Образ героя рассказа показан весьма динамически — и в самых его действиях, и в определяющих их внутренних движениях. Вот оп поймал мужика, когда тот, пользуясь непогодой, производил порубку. Бирюк, заслышав отдаленный стук топора, которого автор рассказа совсем не слыхал, отправился к месту порубки, чтобы там захватить самого порубщика: «Мы его духом поймаем». Попутно хочется обратить внимание читателя на это народно-поэтическое выражение, схваченное Тургеневым: «духом поймать» — это значит сделать намеченное с такой быстротой, что за все это время только раз и успеешь вздохнуть: «духом поймаем!»

Тургенев скупо, но оттого тем более ярко, дает сцену, как Бирюк «арестовал» бедняка-крестьянина, а затем передает и весь нарочито жесткий его разговор с мужиком.

Как было цензуре не пропустить такого Бирюка, который на просьбы мужика отпустить отвечает: «Говорят, нельзя. Я тоже человек подневольный: с меня взыщут. Вас баловать тоже не приходится». И еще далее: «...сиди смирно, а то у меня, знаешь? Не видишь, что ли, барина?» А между тем автор этими репликами дает понять, что Бирюк держит себя так, как он держит, в значительной мере потому, что здесь сидит «барин».

Однако барин этот и ранее слышал, что Бирюка «все окрестные мужики боялись, как огня». Они про него говорили: «И ничем его взять нельзя: ни вином, ни деньгами; ни на какую приманку не идет».

Все это рассказчик почувствовал и на себе. Он также потихоньку предложил Бирюку, что заплатит за дерево. Бирюк не ответил даже.

Таким образом, перед нами как будто бы человек, в душе которого все молчит,— он и не думает склоняться на просьбу мужика. Но когда тот вышел окончательно из себя и лесник схватил его за плечо, а барин-охотннк бросился на помощь несчастному порубщику, произошла наконец неожиданная разрядка накопившегося до предела напряжения. В ответ на последние восклицания отчаявшегося мужика-арестанта: «Душегубец ты, зверь, погибели па тебя нету... Да постой, не долго тебе царствовать, затянут тебе глотку, постой!»—в ответ на этот вопль Бирюк «одним поворотом сдернул с локтей мужика кушак, схватил его за шиворот, нахлобучил ему шапку па глаза, растворил дверь и вытолкнул его вон».

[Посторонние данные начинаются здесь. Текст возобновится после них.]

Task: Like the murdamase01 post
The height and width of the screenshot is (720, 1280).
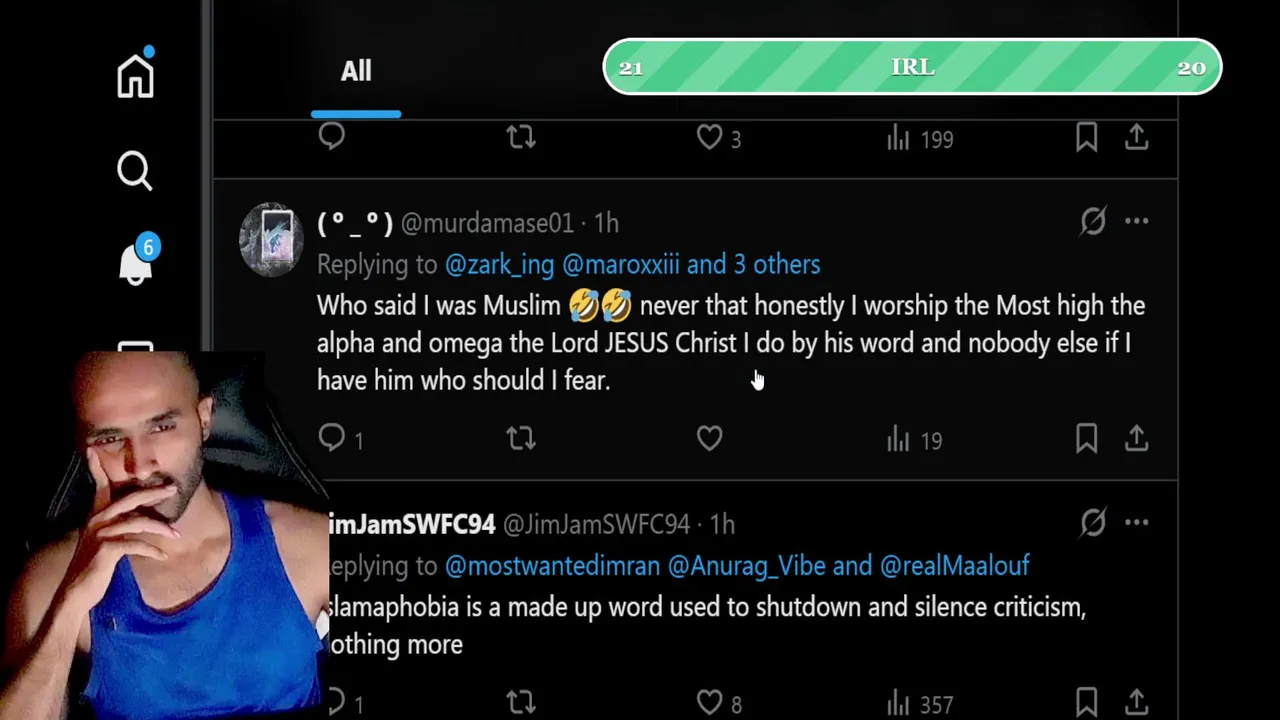Action: click(709, 438)
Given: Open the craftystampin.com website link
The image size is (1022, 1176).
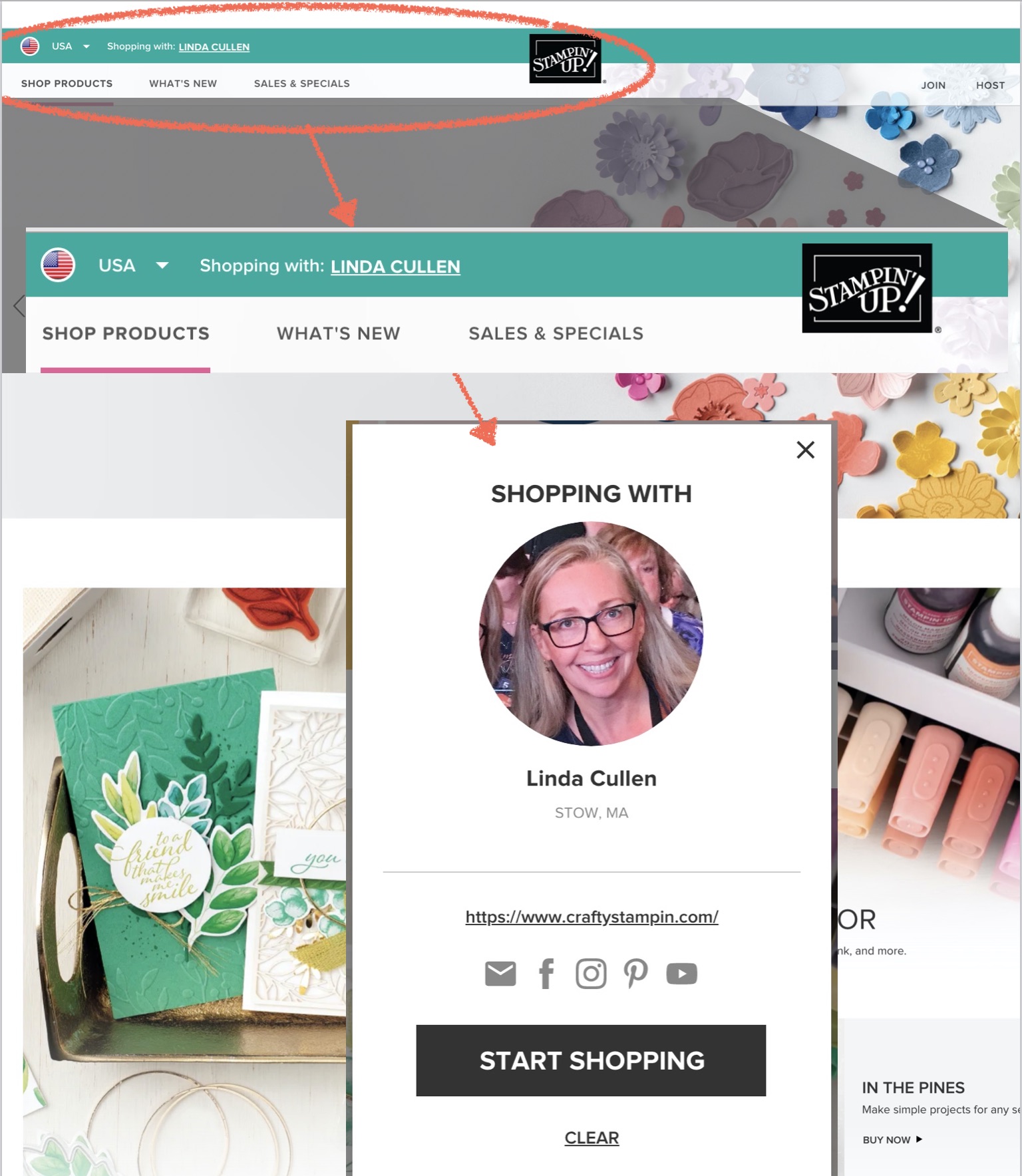Looking at the screenshot, I should (592, 917).
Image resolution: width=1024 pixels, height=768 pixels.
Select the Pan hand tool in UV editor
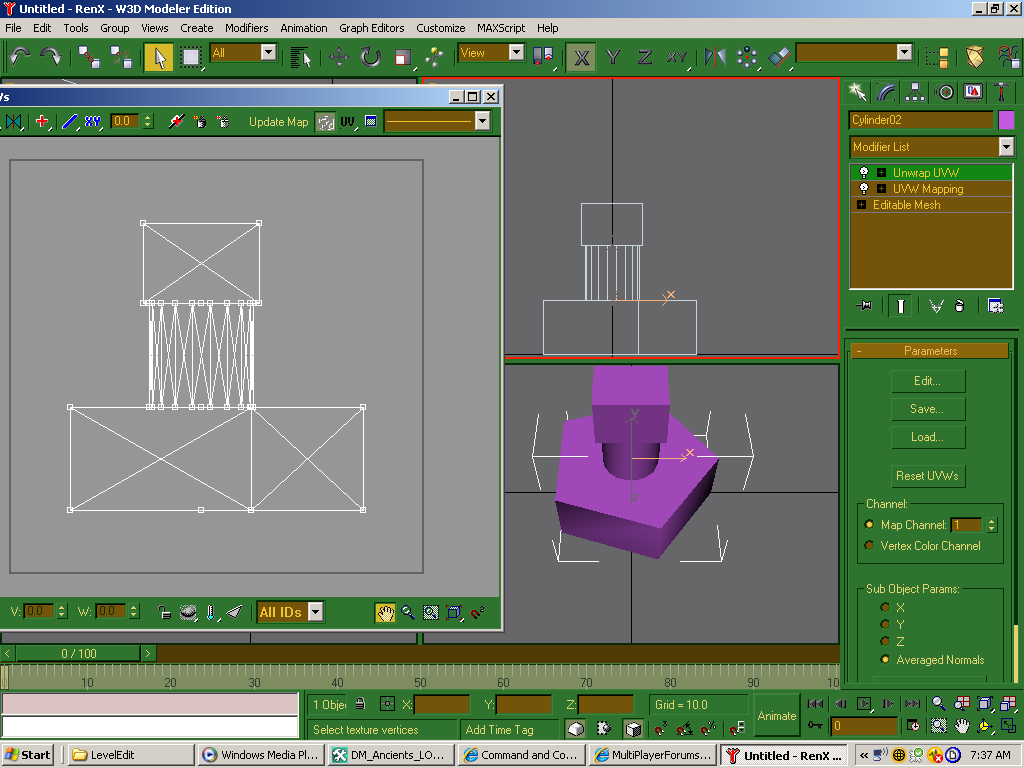click(385, 612)

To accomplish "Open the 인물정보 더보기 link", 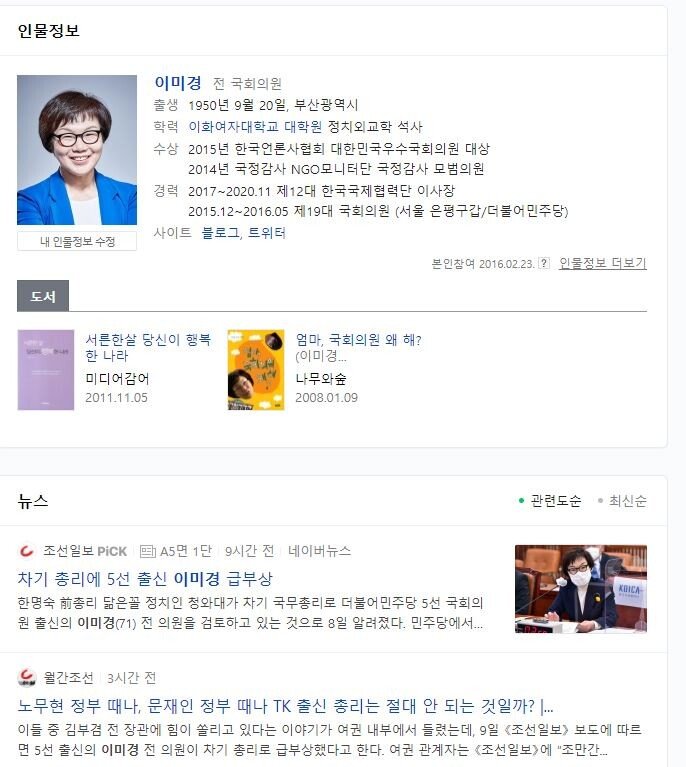I will point(602,263).
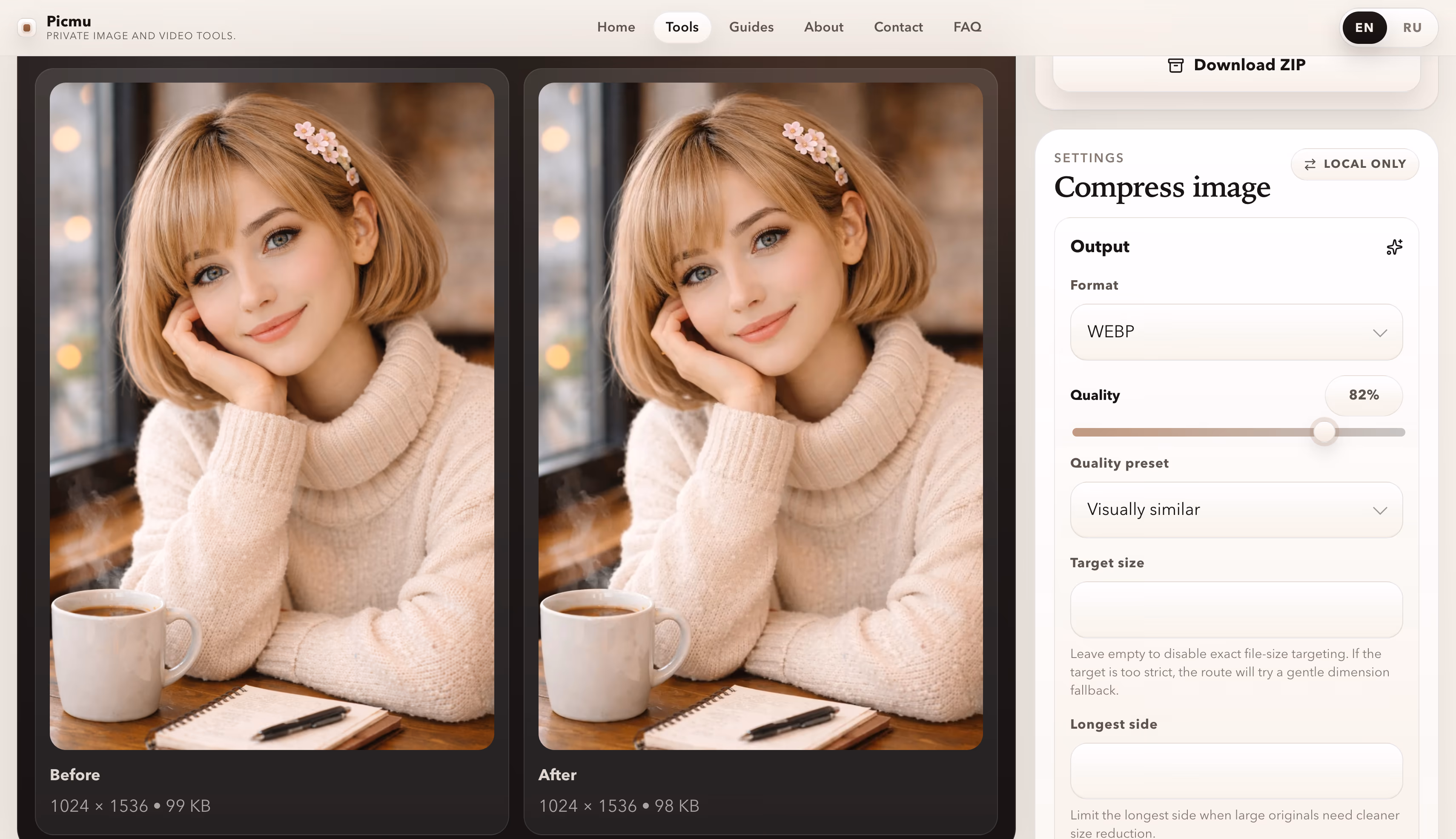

Что же произошло? Пока бедняк порубщик лишь молил о пощаде — ото на Бирюка не производило ни малейшего впечатления: что с таким человеком считаться! Он его ощутил такою же ничтожною величиною еще и раньше, когда только его поймал: «Ну, поворачивайся, ворона!» Эта «ворона» была знаком величайшего пренебрежения: даже и своровать, дескать, не сумел.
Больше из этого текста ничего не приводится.